Il faut décidément s’appeler Bernard-Henri Lévy, et ne craindre donc pas de hisser, comme souvent, l’effronterie à la hauteur de la cuistrerie, pour, après s’être à jamais couvert de honte aux yeux de ses pairs avec la désopilante affaire Botul, oser s’attaquer aussi brutalement, comme il le fait
cette semaine dans son « bloc notes » du Point (à l’instar de sa revue
La Règle du Jeu ainsi que sur son site
Des Raisons dans l’Histoire, voué entièrement, comme dans les pires régimes dictatoriaux, au culte de sa personnalité), au Freud de Michel Onfray. D’autant que ce dernier est, tout comme lui, un auteur phare de la très germanopratine maison d’édition Grasset : une première, à ma connaissance, dans le petit monde éditorial parisien !

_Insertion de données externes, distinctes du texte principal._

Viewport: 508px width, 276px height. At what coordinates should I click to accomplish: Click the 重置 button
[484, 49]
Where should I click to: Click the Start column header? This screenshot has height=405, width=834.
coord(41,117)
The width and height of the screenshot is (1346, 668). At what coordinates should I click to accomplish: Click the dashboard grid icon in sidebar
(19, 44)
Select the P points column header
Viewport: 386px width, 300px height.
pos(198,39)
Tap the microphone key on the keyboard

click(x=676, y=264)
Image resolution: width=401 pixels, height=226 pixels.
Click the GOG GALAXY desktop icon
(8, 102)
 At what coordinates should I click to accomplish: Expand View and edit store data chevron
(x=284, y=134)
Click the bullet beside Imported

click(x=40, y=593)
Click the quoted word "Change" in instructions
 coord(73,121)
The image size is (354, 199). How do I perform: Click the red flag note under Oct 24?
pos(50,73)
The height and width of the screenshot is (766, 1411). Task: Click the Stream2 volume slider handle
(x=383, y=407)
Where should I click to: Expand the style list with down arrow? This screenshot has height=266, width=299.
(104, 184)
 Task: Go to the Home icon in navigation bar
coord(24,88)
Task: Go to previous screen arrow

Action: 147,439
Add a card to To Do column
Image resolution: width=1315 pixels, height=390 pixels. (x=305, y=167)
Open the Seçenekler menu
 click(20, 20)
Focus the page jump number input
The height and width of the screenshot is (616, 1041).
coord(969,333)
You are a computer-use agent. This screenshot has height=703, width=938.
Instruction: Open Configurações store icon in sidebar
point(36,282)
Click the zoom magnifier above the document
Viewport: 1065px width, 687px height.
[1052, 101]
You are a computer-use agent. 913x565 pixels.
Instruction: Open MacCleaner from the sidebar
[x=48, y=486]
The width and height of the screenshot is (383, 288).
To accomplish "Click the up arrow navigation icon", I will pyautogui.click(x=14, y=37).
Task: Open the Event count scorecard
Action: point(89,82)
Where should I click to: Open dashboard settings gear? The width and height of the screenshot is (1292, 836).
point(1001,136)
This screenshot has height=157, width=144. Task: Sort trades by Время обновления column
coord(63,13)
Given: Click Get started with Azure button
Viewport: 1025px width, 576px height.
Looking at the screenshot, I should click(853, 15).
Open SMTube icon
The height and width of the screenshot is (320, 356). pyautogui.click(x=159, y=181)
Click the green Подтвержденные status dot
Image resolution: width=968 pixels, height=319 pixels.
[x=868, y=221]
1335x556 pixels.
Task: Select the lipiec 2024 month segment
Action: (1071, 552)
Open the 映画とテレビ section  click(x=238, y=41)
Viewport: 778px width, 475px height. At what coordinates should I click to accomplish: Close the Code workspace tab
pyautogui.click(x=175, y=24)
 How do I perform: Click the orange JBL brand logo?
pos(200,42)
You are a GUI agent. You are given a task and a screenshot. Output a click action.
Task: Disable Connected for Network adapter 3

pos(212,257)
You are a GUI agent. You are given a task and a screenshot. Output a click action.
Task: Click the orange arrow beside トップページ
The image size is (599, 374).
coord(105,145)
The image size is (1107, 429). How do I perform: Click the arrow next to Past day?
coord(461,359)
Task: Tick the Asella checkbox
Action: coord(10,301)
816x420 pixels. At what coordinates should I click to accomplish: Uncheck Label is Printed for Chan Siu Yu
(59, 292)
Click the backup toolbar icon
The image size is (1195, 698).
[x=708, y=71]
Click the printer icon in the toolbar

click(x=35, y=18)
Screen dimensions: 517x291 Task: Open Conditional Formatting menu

Certes ne passerai-je pas mon temps, ici, à défendre Onfray : tel n’est pas l’objet de cette opinion. Il n’en a d’ailleurs guère besoin, lui, qui, en matière de succès livresque, vend dix fois plus que Lévy (ce qui ne constitue d’ailleurs pas nécessairement une garantie de sérieux philosophique), surtout, une fois encore, après son attaque de botulisme. Mais ce qui frappe néanmoins, dans cette charge inattendue de BHL à l’encontre de son confrère chez Grasset, c’est sa virulence : une critique, non pas scientifique, rationnelle et objective, engageant un débat de fond sur le strict plan des idées, mais une critique, essentiellement, ad hominem, aussi superficielle que subjective, sans véritable charpente argumentative, comme aiguillonnée par un étrange ressentiment, dont on peut dès lors légitimement penser qu’elle n’est guidée au fond, après l’abyssal naufrage d’une certaine Guerre en philosophie, que par une jalousie aussi malsaine qu’absurde.
Car c’est bien là ce que fait Lévy, en cet article du Point, à l’encontre d’Onfray : l’insulter en le taxant, entre autres amabilités, de « puéril », de « pédant », de « ridicule », de « valet de chambre » (fût-il hégélien) et, le comble pour le libertaire nietzschéen de gauche qu’est l’auteur du Traité d’athéologie, de « brigadier des mœurs ». Et Lévy de conclure cet ignoble papier, où le mépris le dispute à la morgue, par cette ultime salve : « J’ai peine, en tous les sens du terme, à retrouver dans ce tissu de platitudes, plus sottes que méchantes, l’auteur des quelques livres (…) qui m’avaient, il y a vingt ans, paru si prometteurs. La psychanalyse, qui en a vu d’autres, s’en remettra. Michel Onfray, j’en suis moins sûr. ».
Soit : laissons donc là à ce vaniteux, et encore plus culotté, de BHL la liberté, pour dérisoire, mesquine ou grotesque qu’elle soit, de pareil jugement, une fois de plus à l’emporte-pièce ! Car, pour lui répondre sur ce point précis, une chose paraît, en tout cas, non moins évidente : c’est que, en ce qui le concerne plus personnellement depuis la tristement célèbre affaire Botul, là même où il se piquait de s’en prendre à l’immense Kant via la farce d’un auteur fictif, la philosophie, qui en a vu d’autres elle aussi, s’en remettra également. Lui, Bernard-Henri Lévy, j’en suis, moi aussi, moins certain, pour le paraphraser. Surtout lorsqu’il lira ma prochaine Critique de la déraison pure, sous-titrée la faillite intellectuelle des « nouveaux philosophes » et de leurs épigones, à paraître ce 17 mai chez Bourin Editeur.
Morale de la fable ? Du rififi en vue, donc, chez Grasset ? Peut-être ! Et je ne voudrais, certes, préjuger de rien. Mais si j’étais Michel Onfray, je quitterais illico presto, après cette charge béachélienne tenant encore plus de la trahison que de l’affront, cette vénérable maison, reprenant, par la même occasion, ma liberté de parole : ce privilège des seuls grands.